■ Goal of the exercise:
Find "Task: Open the series filter icon with badge" and "Image resolution: width=1568" in the records below. Copy the lines holding them and every line between, exactly, and no others.

■ Excerpted records:
★ ★ ★ ★ ★ ★ ★
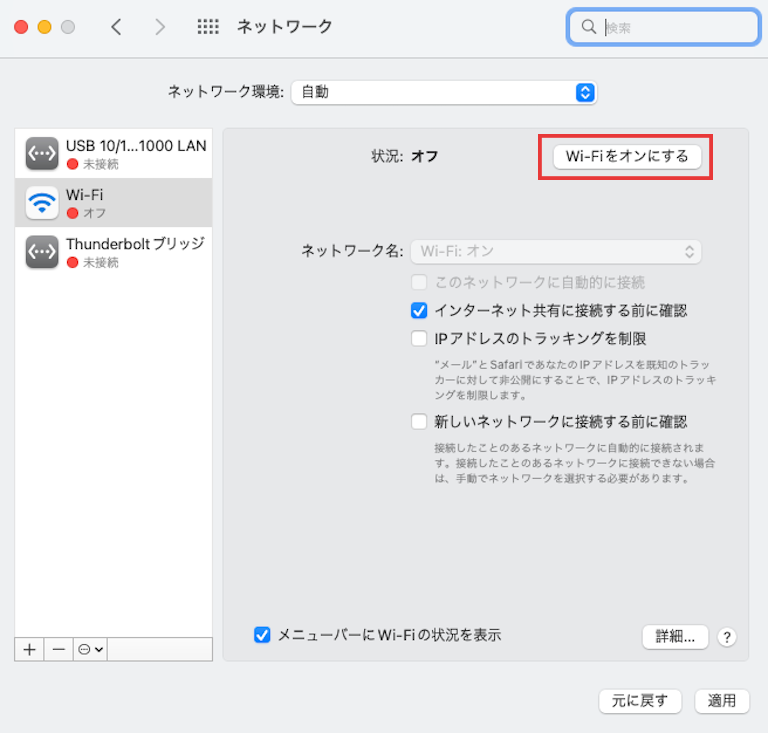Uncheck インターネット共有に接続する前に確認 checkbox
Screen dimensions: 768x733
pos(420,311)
★ ★ ★ ★ ★ ★ ★
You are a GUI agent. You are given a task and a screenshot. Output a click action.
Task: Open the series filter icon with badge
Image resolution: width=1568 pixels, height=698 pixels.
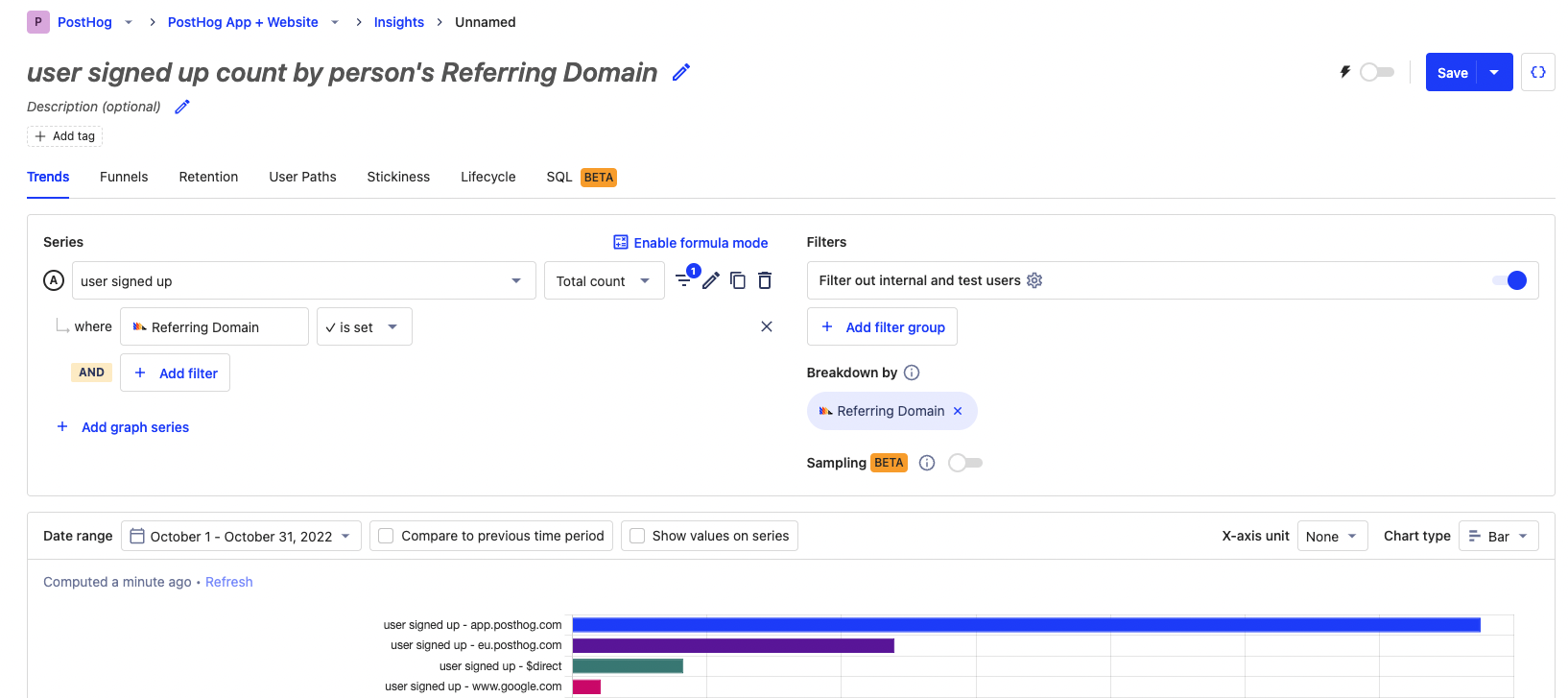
★ ★ ★ ★ ★ ★ ★
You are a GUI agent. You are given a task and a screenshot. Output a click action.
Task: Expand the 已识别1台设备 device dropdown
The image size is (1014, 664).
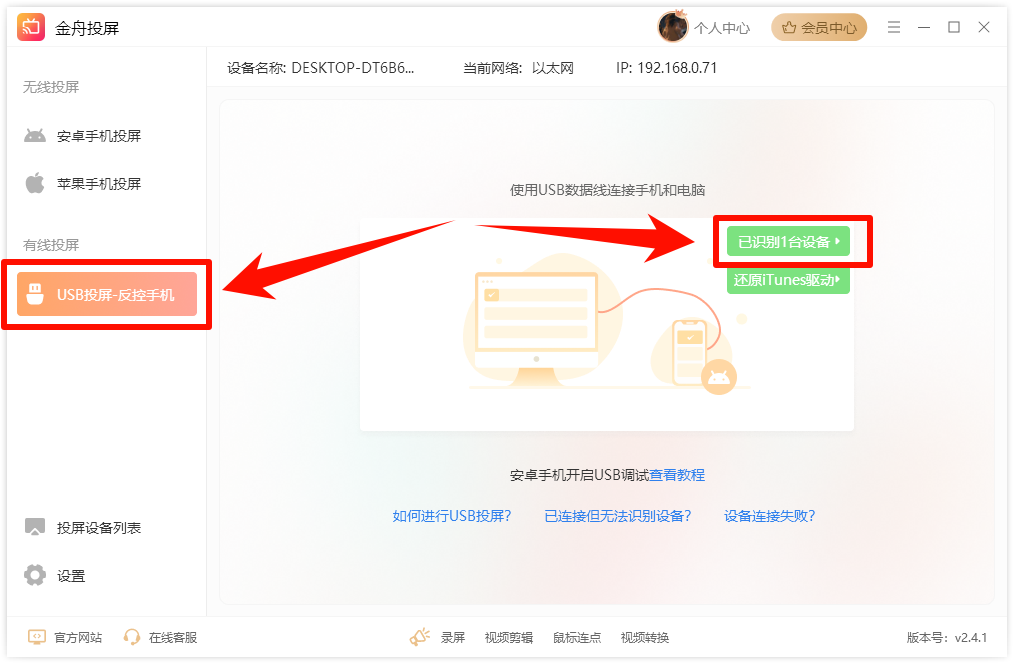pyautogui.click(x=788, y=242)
★ ★ ★ ★ ★ ★ ★
■ Solution below:
Task: Open the series filter icon with badge
Image resolution: width=1568 pixels, height=698 pixels.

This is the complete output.